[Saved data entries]
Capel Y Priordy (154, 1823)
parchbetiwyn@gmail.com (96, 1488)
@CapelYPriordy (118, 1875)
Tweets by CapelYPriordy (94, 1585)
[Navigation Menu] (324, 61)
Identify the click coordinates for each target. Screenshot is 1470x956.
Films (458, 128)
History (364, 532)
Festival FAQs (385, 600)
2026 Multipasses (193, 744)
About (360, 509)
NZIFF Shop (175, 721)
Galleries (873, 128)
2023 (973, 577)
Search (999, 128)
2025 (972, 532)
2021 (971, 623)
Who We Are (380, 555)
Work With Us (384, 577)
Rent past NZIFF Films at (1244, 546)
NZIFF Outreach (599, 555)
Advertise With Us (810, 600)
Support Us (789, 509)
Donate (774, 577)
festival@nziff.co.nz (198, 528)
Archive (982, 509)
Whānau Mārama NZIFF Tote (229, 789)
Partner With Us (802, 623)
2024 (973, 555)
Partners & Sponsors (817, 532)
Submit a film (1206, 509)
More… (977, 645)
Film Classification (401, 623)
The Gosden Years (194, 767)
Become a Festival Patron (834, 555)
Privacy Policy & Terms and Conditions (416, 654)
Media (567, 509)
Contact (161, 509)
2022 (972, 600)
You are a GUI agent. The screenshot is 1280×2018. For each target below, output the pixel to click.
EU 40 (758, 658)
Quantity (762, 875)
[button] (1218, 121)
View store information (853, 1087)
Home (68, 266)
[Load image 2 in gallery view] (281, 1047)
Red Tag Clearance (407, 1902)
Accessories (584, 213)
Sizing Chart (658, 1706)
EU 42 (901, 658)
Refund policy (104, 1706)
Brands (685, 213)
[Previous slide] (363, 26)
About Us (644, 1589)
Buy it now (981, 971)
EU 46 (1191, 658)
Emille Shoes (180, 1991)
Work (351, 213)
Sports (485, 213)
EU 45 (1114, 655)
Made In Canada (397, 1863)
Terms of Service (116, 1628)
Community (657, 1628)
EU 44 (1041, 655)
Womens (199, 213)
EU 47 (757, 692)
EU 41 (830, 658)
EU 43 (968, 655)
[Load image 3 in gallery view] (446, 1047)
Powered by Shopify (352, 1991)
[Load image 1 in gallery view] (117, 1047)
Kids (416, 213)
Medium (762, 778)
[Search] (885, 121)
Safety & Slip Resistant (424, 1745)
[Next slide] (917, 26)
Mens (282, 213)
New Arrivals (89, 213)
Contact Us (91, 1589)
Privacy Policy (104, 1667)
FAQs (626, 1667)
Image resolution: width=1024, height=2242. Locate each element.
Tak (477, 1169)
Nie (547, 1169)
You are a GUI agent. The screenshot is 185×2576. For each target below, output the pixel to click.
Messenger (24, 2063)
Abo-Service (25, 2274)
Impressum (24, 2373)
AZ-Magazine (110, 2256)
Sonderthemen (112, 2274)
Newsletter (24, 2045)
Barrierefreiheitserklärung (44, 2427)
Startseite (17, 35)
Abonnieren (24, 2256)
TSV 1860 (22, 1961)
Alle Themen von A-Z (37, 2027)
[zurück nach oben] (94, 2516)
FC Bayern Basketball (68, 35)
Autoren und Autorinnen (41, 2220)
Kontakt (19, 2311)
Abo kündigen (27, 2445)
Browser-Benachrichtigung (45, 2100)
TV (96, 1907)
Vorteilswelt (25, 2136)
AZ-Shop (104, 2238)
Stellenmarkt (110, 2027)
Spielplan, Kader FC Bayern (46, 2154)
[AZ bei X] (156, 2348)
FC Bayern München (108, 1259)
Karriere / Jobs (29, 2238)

» What to produce:
Starting at the line that has "2021 (971, 623)" in the records above, restate word for word every line until the one that has "Whānau Mārama NZIFF Tote (229, 789)", and include that one as well.

» Result of this task:
2021 (971, 623)
Who We Are (380, 555)
Work With Us (384, 577)
Rent past NZIFF Films at (1244, 546)
NZIFF Outreach (599, 555)
Advertise With Us (810, 600)
Support Us (789, 509)
Donate (774, 577)
festival@nziff.co.nz (198, 528)
Archive (982, 509)
Whānau Mārama NZIFF Tote (229, 789)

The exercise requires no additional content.